On Thu, 1 Feb 2018, Zebediah Figura wrote: [...]
Also along these lines: presumably setting up the testbot to run linux tests is going to require a fair amount of work, and that work is going to be implied to be François' responsibility. I'd just like to say that I'm willing to help as much as I can, though.
Here is a description of how we could get a very basic implementation together: (base series)
b1. We need a new VM type so the TestBot knows which VMs to run the Wine tests on (see VMs.pm, ddl/winetestbot.sql and ddl/update*.sql). We could call it something like 'unix' or 'wine'.
b2. There are multiple types of Tasks and each one is handled by a WineRunXxx.pl script. The script being used depends on the Step->Type field so we will need new Step types (see Steps.pm and the same ddl files).
b3. CheckForWinetestUpdate will need to be updated to create a job with a Step of the right type, for instance unixreconfig, to update Wine on the Unix machine(s) when there is a Git commit in Wine.

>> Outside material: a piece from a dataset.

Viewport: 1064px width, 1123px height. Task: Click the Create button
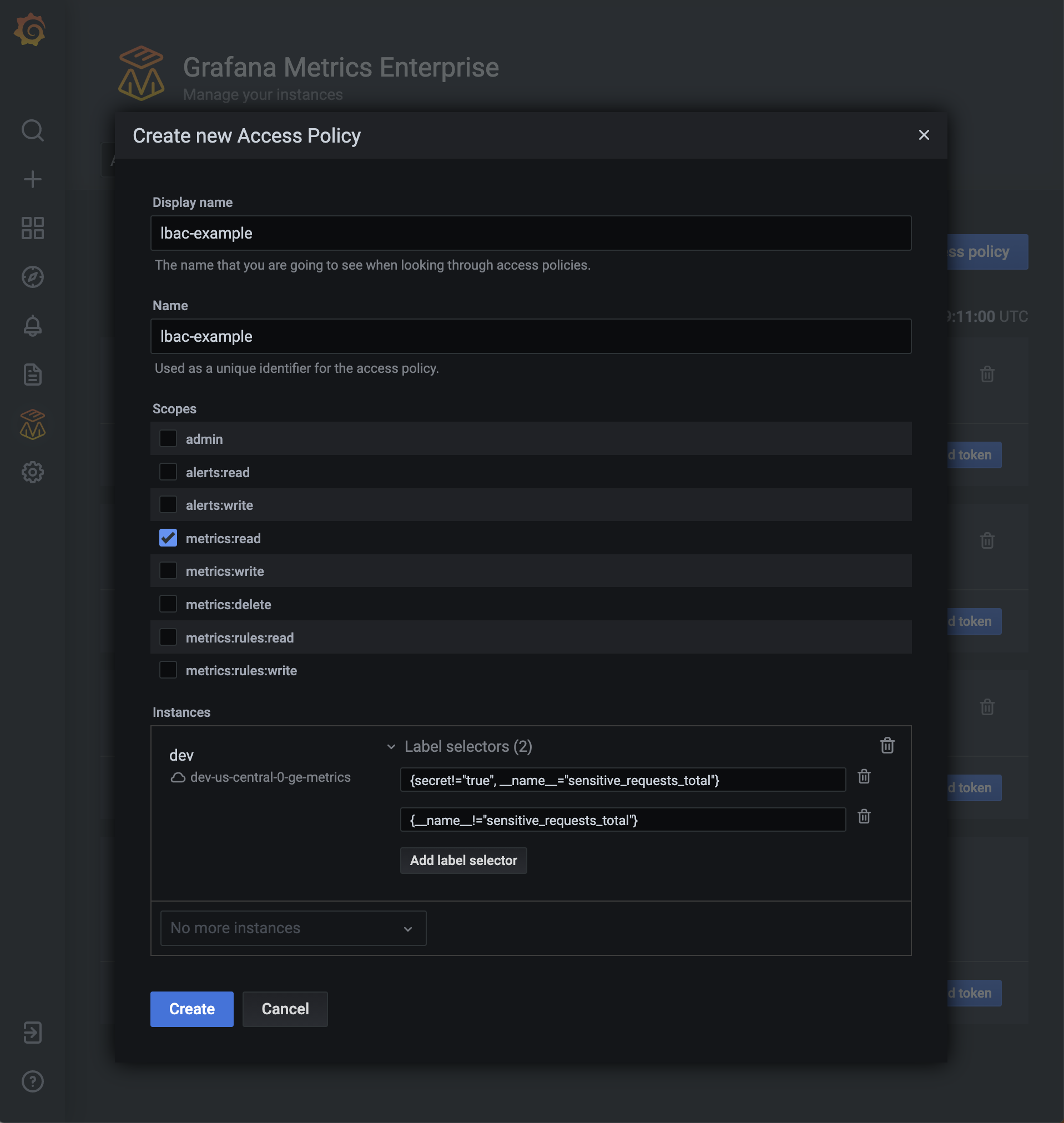click(x=191, y=1009)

b4. To process the tasks in the new unixreconfig step type we will need two new scripts: WineRunUnixReconfig.pl and build/UnixReconfig.pl. note that they should *not* run WineTest: WineRunUnixReconfig.pl will have to update the VM snapshot so later compilations start from the new Wine baseline. But running WineTest could ruin the VM's test environment (crash the X server, etc) which we would not want in the snapshot we'll use to run later tests.

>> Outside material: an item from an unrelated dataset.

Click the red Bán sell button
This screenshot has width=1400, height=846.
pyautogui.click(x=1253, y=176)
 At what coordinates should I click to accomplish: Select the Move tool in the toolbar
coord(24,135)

Now that we have proper dependency support between Steps we could also add the UnixReconfig Step as an extra Step in the usual "Wine Update" job and just make sure it does not depend on the classic Reconfig step so that a failure in one does not cause the other to be skipped. The choice is a mater of taste.
b5. We will need a new script to run the tests in the Unix VMs. Maybe call it WineRunUnixTask.pl. Unlike WineRunTask.pl which runs the tests on Windows, WineRunUnixTask.pl will need to deal with both patches and executables.
b6. Modify Patches::Submit() to create tasks for the unix/wine VMs. Currently it only creates jobs for the patches that modify the tests. If a patch series contains test and non-test parts it combines them one job which suits our purpose just fine. So for a basic implementation we could keep that as is.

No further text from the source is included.